🤖 AI Summary
Existing benchmarks inadequately evaluate autonomous agents’ integrated capabilities in both productive activities and social interactions. To address this, we propose StarDojo—the first open-ended production–life simulation benchmark grounded in the game *Stardew Valley*—designed to holistically assess agents across five core task domains: farming, crafting, exploration, combat, and social interaction. StarDojo supports cross-platform parallel execution and keyboard/mouse-free operation, offering a comprehensive suite of 1,000 tasks and a curated subset of 100 tasks, along with a lightweight, extensible multimodal simulation interface. Its key innovation lies in the first unified evaluation framework that deeply integrates production logic with social dynamics, establishing an open, realism-oriented standard for agent assessment in virtual lifelike environments.
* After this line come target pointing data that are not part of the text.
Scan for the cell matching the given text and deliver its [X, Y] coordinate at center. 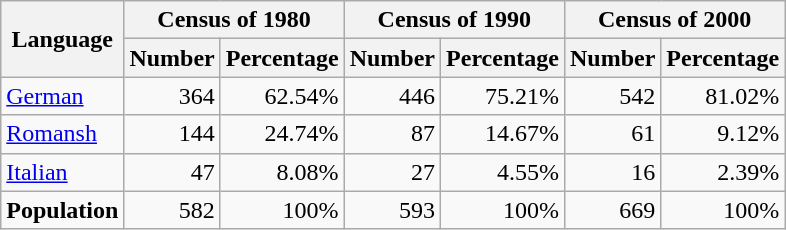
Census of 2000 [674, 20]
Census of 1980 [234, 20]
2.39% [723, 172]
593 [392, 210]
German [62, 96]
Census of 1990 [454, 20]
669 [612, 210]
81.02% [723, 96]
542 [612, 96]
Language [62, 39]
4.55% [503, 172]
582 [172, 210]
Population [62, 210]
47 [172, 172]
Italian [62, 172]
62.54% [282, 96]
27 [392, 172]
87 [392, 134]
9.12% [723, 134]
14.67% [503, 134]
446 [392, 96]
24.74% [282, 134]
75.21% [503, 96]
16 [612, 172]
144 [172, 134]
61 [612, 134]
Romansh [62, 134]
8.08% [282, 172]
364 [172, 96]
Return the [X, Y] coordinate for the center point of the cell that contains the specified text.  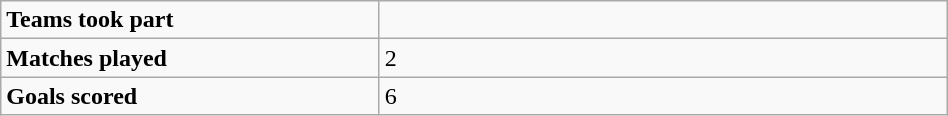
Matches played [190, 58]
2 [663, 58]
6 [663, 96]
Goals scored [190, 96]
Teams took part [190, 20]
Return the [x, y] coordinate for the center point of the cell that contains the specified text.  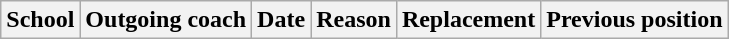
Date [282, 20]
Outgoing coach [166, 20]
Reason [354, 20]
Replacement [468, 20]
School [40, 20]
Previous position [634, 20]
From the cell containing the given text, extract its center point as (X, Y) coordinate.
Evaluation of leading multimodal large language model (MLLM)-based agents reveals that even the state-of-the-art GPT-4.1 achieves only a 12.7% overall success rate, highlighting critical bottlenecks in visual understanding, cross-modal reasoning, and low-level action control.
📝 Abstract
Autonomous agents navigating human society must master both production activities and social interactions, yet existing benchmarks rarely evaluate these skills simultaneously. To bridge this gap, we introduce StarDojo, a novel benchmark based on Stardew Valley, designed to assess AI agents in open-ended production-living simulations. In StarDojo, agents are tasked to perform essential livelihood activities such as farming and crafting, while simultaneously engaging in social interactions to establish relationships within a vibrant community. StarDojo features 1,000 meticulously curated tasks across five key domains: farming, crafting, exploration, combat, and social interactions. Additionally, we provide a compact subset of 100 representative tasks for efficient model evaluation. The benchmark offers a unified, user-friendly interface that eliminates the need for keyboard and mouse control, supports all major operating systems, and enables the parallel execution of multiple environment instances, making it particularly well-suited for evaluating the most capable foundation agents, powered by multimodal large language models (MLLMs). Extensive evaluations of state-of-the-art MLLMs agents demonstrate substantial limitations, with the best-performing model, GPT-4.1, achieving only a 12.7% success rate, primarily due to challenges in visual understanding, multimodal reasoning and low-level manipulation. As a user-friendly environment and benchmark, StarDojo aims to facilitate further research towards robust, open-ended agents in complex production-living environments.